_Aim of the exercise_: Please copy the rows below word for word, starting at the line that has "The width and" and stopping after the line that has "click(x=227, y=123)". Leave the pictures out of your copy.

_Record set_:
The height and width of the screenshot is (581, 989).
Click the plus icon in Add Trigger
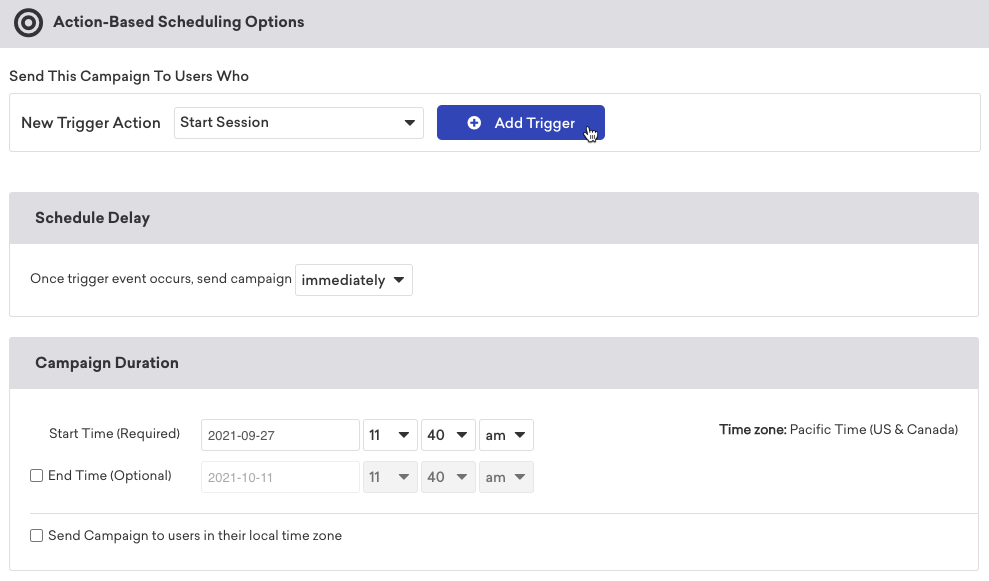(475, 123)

...

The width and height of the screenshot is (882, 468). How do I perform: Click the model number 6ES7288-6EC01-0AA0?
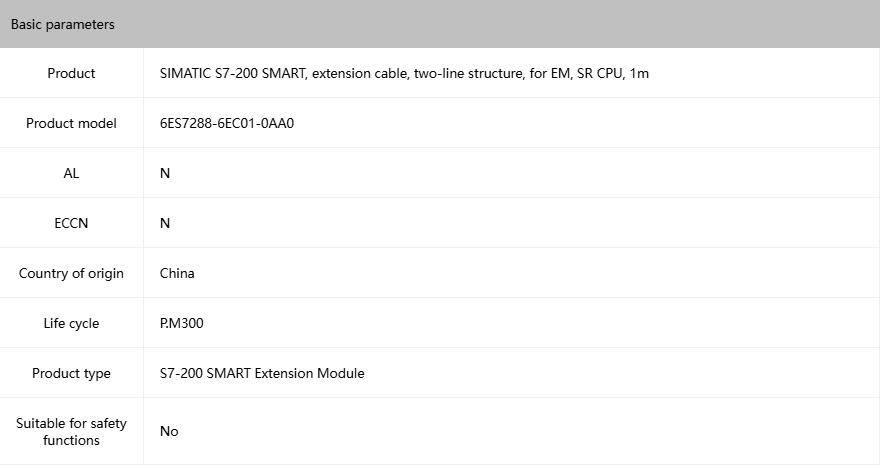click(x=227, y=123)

* * *

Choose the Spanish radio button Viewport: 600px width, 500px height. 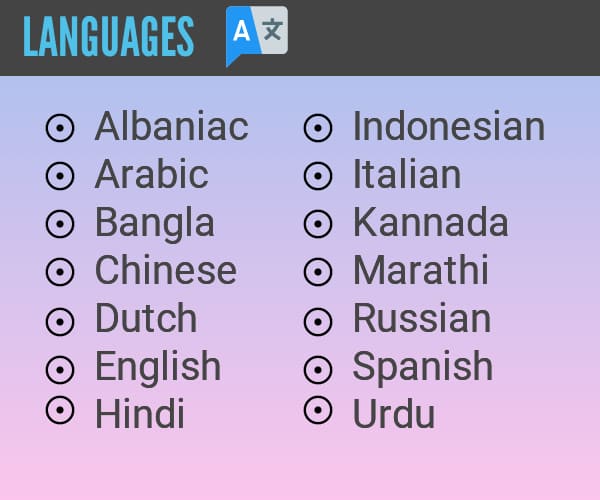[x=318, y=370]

_Answer to the task_:
The width and height of the screenshot is (882, 468). How do I perform: Click the model number 6ES7288-6EC01-0AA0?
click(x=227, y=123)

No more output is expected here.